Would you transcribe the records below from the line with "Where should I click to: Click the SEBASTIÃO" to the line with "Task: Sort by Título using the arrow", ends included, exactly and with nothing more, leaving the pictures out?

PROVIDED INFORMATION:
-----
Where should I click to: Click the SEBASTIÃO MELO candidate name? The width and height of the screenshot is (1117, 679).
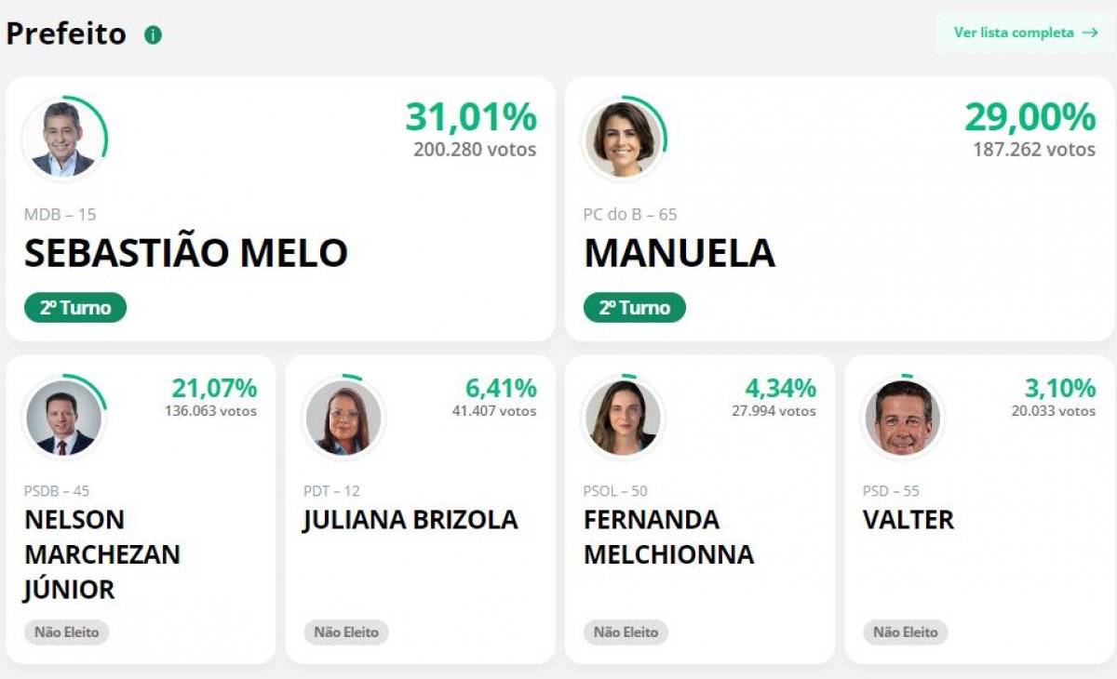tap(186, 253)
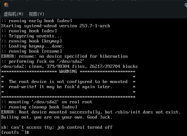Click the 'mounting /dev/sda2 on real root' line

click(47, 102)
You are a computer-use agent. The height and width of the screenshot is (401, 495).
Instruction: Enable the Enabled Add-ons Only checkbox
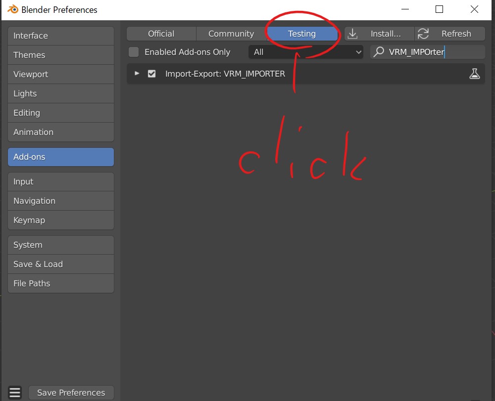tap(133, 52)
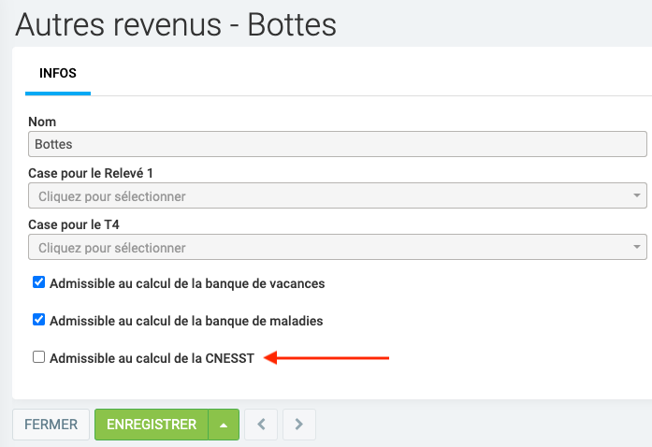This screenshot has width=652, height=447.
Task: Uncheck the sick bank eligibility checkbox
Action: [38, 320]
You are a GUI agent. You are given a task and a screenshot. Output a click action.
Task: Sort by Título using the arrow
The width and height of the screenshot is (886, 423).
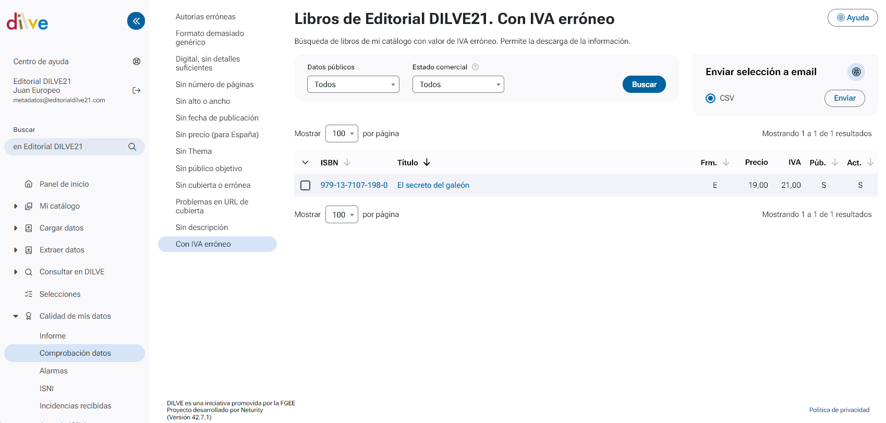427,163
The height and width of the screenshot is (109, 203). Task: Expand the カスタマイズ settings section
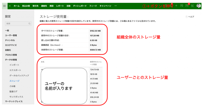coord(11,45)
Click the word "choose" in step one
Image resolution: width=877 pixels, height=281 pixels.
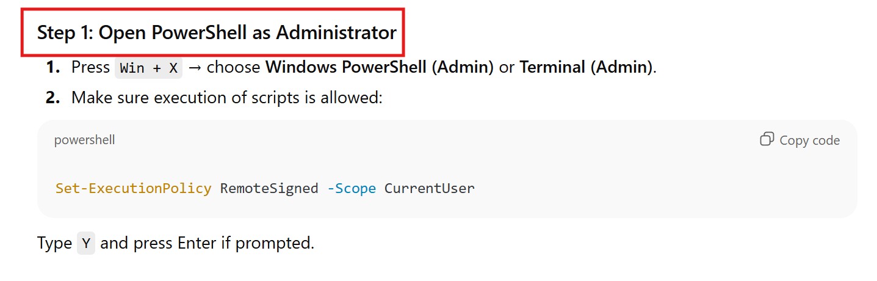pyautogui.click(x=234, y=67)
-----
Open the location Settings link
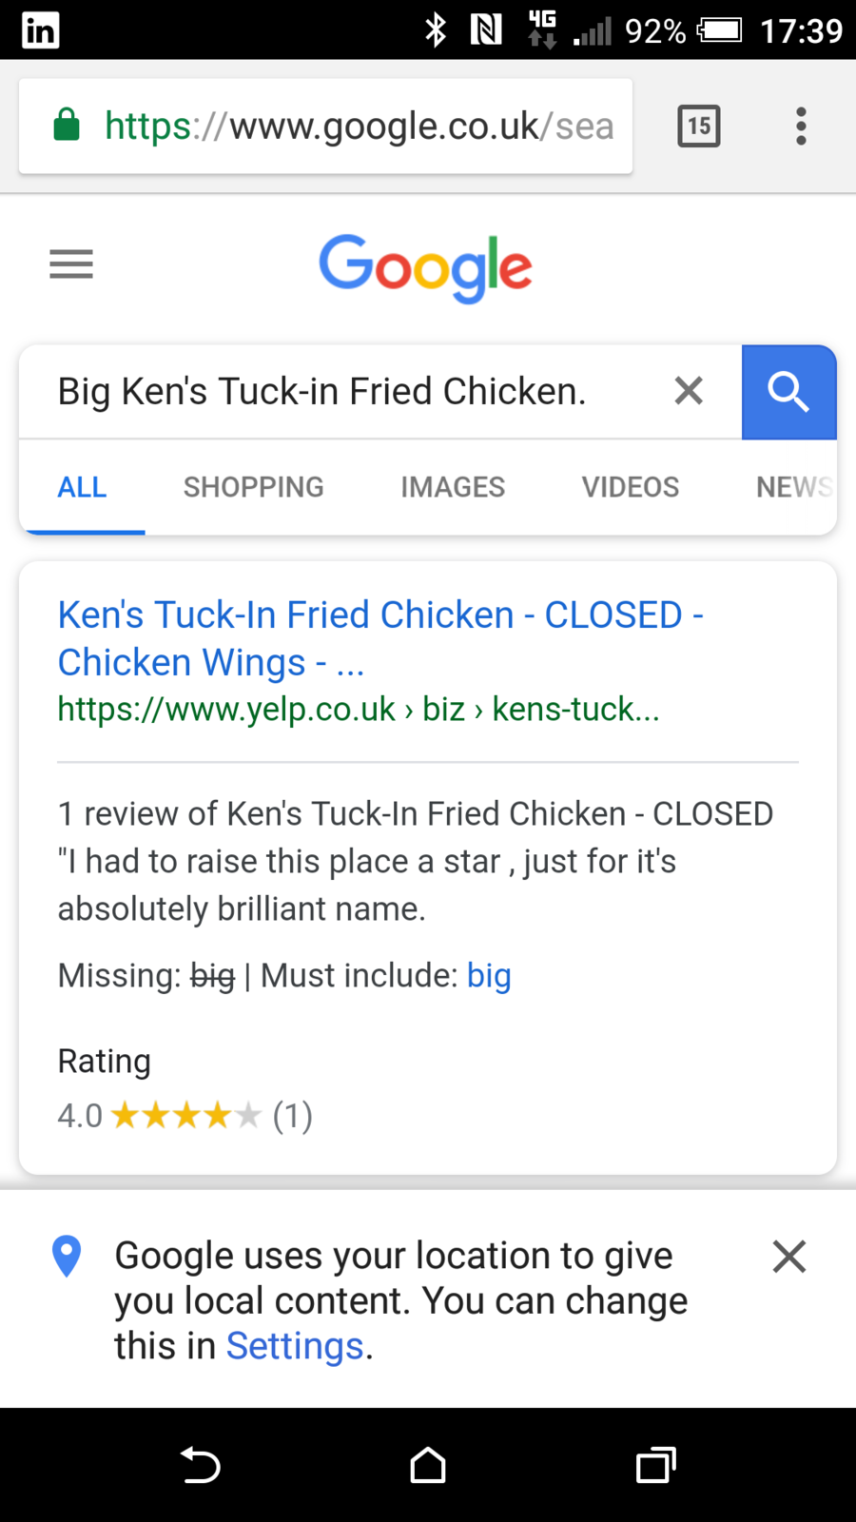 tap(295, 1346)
-----
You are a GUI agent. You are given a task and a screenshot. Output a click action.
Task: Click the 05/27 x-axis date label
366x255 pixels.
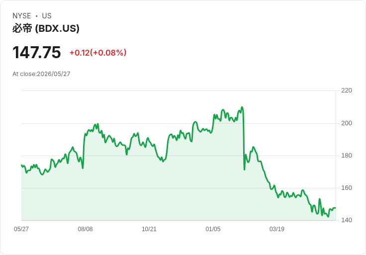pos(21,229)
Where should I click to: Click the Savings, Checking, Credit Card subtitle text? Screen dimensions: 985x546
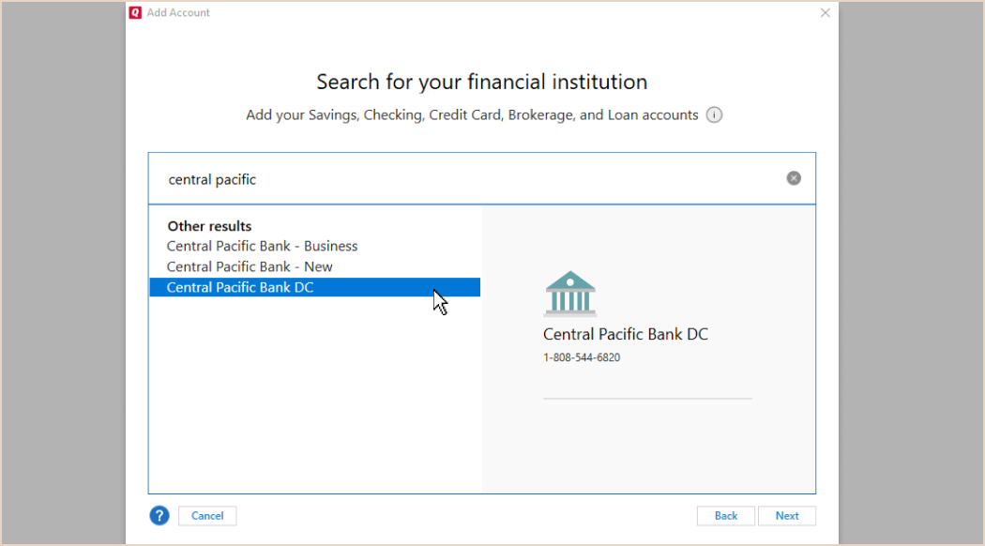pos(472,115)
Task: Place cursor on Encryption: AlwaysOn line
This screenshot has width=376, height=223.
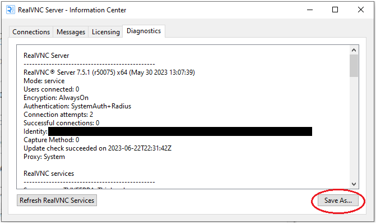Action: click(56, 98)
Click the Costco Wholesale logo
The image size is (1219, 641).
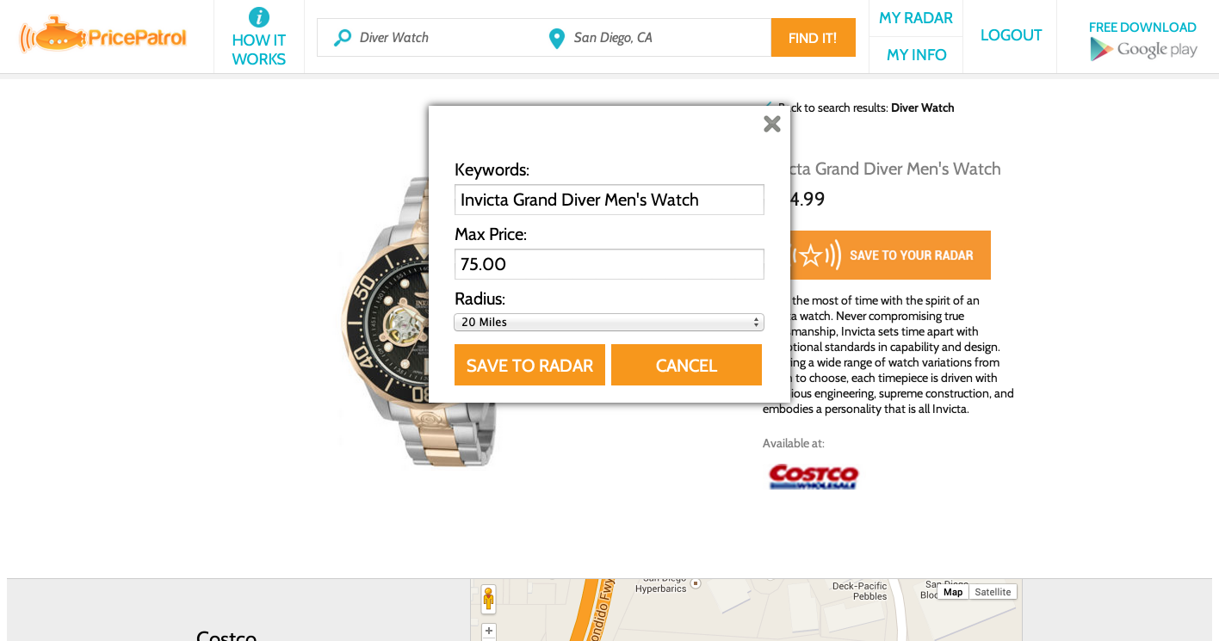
-----
WRITTEN REPLY:
Where should I click to: Click the SEBASTIÃO MELO candidate name? The width and height of the screenshot is (1117, 679).
tap(186, 253)
Click the 'mounting /dev/sda2 on real root' line

click(47, 102)
You are a computer-use agent. The height and width of the screenshot is (401, 495).
Instruction: Enable the Enabled Add-ons Only checkbox
tap(133, 52)
This screenshot has width=652, height=447.
Task: Uncheck the sick bank eligibility checkbox
Action: [38, 320]
You are a GUI agent. You are given a task and a screenshot. Output a click action.
Task: Sort by Título using the arrow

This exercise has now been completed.